Profession - actor. Part 1. Micro level 1

Monika Jašinskaitė, 2015-01-29
Nelė Savičenko in the performance "Lilijomas". Photo by D.Matvejevas, from the LNDT archive

In brief: While discussing with the theater critic Andrius Jevsejevas, Greta Cholina, who has experience in governing state and independent theatres, and actors Rokas Petrauskas, Henrikas Savickis, Nelė Savičenko and Toma Vaškevičiūtė - the theatre critic Monika Jašinskaitė tries to understand what defines the work of an actor and why the change of the law about theatre and concert institutions, which seemingly brings more change, therefore more benefits, was received with such disapproval.

"I come to the theatre when I am busy," says N. Savičenko "I have to be in good shape, adequate for the performance, ready for my role. I need to rehearse. Rehearsals are happening not only while developing a role: Lithuanian National Drama Theatre (LNDT) actors always meet before each performance, go over some mise-en-sc`enes, check the texts, things to do with rhythm. When we meet after a longer period of time, for example after vacations, we do play runs with lighting and sound - we go over all the mise-en-sc`enes of the play."

T. Vaškevičiūtė, who works at the same theatre under a termless contract says that "working day at the theatre depends on the roles - each performance is like a separate planet. For some performances actors prepare individually."

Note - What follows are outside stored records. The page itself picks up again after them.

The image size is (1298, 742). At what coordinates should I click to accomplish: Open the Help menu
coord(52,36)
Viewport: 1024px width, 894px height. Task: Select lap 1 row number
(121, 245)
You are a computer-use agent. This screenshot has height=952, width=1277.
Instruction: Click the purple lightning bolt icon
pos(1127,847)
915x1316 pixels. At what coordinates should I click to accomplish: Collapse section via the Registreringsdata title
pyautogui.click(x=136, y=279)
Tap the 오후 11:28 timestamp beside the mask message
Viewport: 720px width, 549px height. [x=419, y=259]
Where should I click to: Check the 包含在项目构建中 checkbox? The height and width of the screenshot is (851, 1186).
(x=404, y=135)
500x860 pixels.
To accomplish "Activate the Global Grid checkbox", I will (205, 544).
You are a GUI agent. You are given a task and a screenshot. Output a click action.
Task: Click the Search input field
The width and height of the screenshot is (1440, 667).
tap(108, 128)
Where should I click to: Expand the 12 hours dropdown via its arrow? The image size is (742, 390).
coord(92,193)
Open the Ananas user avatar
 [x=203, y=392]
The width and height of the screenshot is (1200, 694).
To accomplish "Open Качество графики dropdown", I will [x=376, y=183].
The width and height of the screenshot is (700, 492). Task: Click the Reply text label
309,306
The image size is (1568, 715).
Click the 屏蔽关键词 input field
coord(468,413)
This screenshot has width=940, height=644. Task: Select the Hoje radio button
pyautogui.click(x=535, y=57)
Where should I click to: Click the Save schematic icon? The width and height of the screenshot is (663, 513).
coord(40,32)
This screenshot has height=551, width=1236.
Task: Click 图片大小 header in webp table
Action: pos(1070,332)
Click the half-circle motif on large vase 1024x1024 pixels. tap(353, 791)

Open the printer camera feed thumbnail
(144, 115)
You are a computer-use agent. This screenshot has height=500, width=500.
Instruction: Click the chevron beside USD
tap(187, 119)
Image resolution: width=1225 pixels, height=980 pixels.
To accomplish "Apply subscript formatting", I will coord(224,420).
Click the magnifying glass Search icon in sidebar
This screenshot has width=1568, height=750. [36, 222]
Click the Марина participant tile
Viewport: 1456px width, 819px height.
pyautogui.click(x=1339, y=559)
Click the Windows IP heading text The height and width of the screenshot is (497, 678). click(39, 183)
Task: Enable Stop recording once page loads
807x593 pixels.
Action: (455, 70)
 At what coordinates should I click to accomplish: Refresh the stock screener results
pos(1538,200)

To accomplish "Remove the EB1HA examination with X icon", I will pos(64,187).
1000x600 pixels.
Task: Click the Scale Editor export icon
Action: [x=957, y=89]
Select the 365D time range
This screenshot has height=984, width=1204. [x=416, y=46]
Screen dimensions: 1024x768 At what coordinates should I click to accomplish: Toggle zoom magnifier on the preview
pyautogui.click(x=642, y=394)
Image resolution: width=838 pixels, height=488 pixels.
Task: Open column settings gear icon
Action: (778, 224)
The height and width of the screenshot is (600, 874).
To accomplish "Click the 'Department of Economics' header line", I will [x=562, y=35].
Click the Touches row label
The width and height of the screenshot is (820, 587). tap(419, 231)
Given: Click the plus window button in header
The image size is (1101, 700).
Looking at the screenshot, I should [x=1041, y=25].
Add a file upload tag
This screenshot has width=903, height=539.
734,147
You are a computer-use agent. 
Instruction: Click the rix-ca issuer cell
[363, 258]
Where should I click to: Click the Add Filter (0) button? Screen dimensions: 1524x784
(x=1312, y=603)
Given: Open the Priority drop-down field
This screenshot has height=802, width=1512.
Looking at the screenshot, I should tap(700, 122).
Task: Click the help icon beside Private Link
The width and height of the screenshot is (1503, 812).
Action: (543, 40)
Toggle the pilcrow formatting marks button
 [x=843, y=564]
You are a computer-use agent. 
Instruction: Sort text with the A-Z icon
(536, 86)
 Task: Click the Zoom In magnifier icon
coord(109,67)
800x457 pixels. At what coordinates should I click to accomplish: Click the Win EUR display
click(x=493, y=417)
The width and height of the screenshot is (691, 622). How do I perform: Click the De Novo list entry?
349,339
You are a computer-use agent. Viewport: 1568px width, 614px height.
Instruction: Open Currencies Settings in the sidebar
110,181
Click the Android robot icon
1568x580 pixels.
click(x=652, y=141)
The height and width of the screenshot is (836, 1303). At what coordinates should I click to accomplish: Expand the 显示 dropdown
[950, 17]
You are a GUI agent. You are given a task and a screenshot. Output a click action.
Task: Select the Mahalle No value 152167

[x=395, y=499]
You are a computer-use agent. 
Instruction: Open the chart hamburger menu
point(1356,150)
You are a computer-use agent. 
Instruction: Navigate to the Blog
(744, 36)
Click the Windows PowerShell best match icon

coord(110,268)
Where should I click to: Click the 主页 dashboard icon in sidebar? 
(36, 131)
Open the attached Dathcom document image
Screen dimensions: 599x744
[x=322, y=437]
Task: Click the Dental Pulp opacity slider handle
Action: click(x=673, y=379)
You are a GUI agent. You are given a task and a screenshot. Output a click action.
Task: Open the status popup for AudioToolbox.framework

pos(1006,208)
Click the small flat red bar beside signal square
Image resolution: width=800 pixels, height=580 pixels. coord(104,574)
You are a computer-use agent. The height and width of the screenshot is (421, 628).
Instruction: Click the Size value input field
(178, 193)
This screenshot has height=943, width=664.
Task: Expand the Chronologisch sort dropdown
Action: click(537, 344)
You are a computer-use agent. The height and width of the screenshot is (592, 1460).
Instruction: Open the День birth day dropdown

Freelance actor R. Petrauskas says "a day before the performance I have my mind already focused on it, and you have to come to the theatre at least 2 hours before. Director decides if there will be a rehearsal. So before some performances you come to rehearse and before others - only to get ready physically or psychologically. I always warm my voice up, so I would not stutter, so my breathing would be free and my voice would be heard."

It should be noted that actors working under a contract have more responsibilities and, for example, cannot reject a new role on a day of rehearsals. This prevents an actor from concentrating on their role which they will have to play in the evening.

According to G. Cholina, when she was the head of Vilnius Small Theatre, a bonus to the salary was determined by several components. First there were three: bonus depended on the operational efficiency of the whole theater, which could vary throughout the season and also it depended on how many performances actor did and what was the complexity of the role. "The complexity of roles was evaluated by a director on a scale of ten, because he can measure the creative contribution of an artist better than anyone," said the former head of the theatre.

Social security of freelance actors - illnesses, retirement, maternity leave and vacations - is their own business. R. Petrauskas "I pay my health insurance and if I do not, I cannot go to the hospital. I do not think my pension is accumulating. I do not think about it much, because whenever I do, I get a headache."

According to H. Savickas, actors who work with one-off or terminable contracts cannot have families, "Especially vulnerable are women and actors who have disabled children. Socially vulnerable employees who work under termless contracts are provided with social guarantees and benefits but one-off and terminable contract does not allow to use them."